Ekrion rió débilmente, su voz un eco roto.
—¿Por qué defiendes este mundo, Kael? ¿Por qué luchas contra mí? No tienes nada que ganar.
Kael lo miró, su espada divina temblando en su mano.
—Porque no tengo otra cosa más que hacer —respondió, su tono frío pero cargado de resignación.
Ekrion soltó una risa ahogada, pero antes de que pudiera replicar, Kael alzó su espada al cielo.
—Existential Destruction —declaró, su voz resonando como un trueno cósmico.
Bajó la espada con un movimiento lento pero implacable, atravesando el pecho de Ekrion. El dios explotó en una oleada de energía, su cuerpo disolviéndose en un Big Bang que iluminó el vacío. Nuevos multiversos nacieron, universos expandiéndose con planetas y estrellas, galaxias girando en un caos hermoso. Kael, inmóvil, chasqueó los dedos, y un sistema de información apareció ante él, un holograma azul con un botón brillante etiquetado "Reinicio".
Lo tocó, y la creación se comprimió en un instante, el Big Bang colapsando antes de expandirse de nuevo, mucho más rápido. La existencia misma se estabilizó, volviendo a la normalidad, los multiversos restaurados. Pero Kael no estaba satisfecho. Con un movimiento rápido, se atravesó el pecho, su mano extrayendo un corazón latiendo de luz dorada. Lo transformó en una fruta púrpura con vetas doradas, su esencia divina contenida en cada fibra.

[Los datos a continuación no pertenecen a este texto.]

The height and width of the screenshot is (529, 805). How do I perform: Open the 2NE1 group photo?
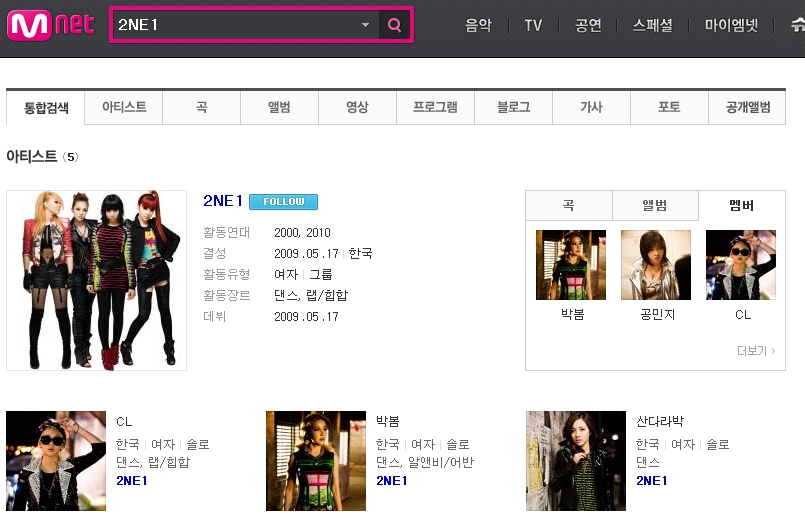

Activó un hechizo de invisibilidad, su figura desvaneciéndose, y viajó al pasado. Allí, junto al lago cristalino, vio a su yo de cinco años jugando con piedras. Con un gesto, arrojó la fruta cerca de la orilla, observándola desde las sombras mientras el niño la encontraba, la comía, y caía desmayado. El ciclo se cerró, y Kael sintió que un peso se levantaba de su alma.
Norte de Aetherion – Atardecer del Día 95
Kael despertó de golpe, su respiración agitada.
—Con que estoy recuperando mis recuerdos... —murmuró, mirando el cielo anaranjado. Habían pasado más de tres horas. El recuerdo de la batalla con Ekrion y el acto de crear la fruta lo dejaron aturdido. Se levantó, sacudiendo la tierra, y recordó el gremio y el herrero. Decidió volver.
Llegó al gremio, donde los aventureros lo miraron con sorpresa.
—¡Pensamos que estabas muerto! —dijo la mujer del mostrador. —El nido era peligroso.
Kael entregó el pergamino, su expresión neutra.
—Está hecho.
Ella le dio 50 monedas de oro, aún asombrada.
Aetherion – Noche del Día 95
Kael guardó las monedas y caminó hacia la herrería. El herrero lo recibió con las herramientas listas: martillos, cinceles y clavos fuertes.
—Perfecto a tiempo —dijo, entregándoselas. Kael pagó el resto y las guardó, su mente aún en el recuerdo.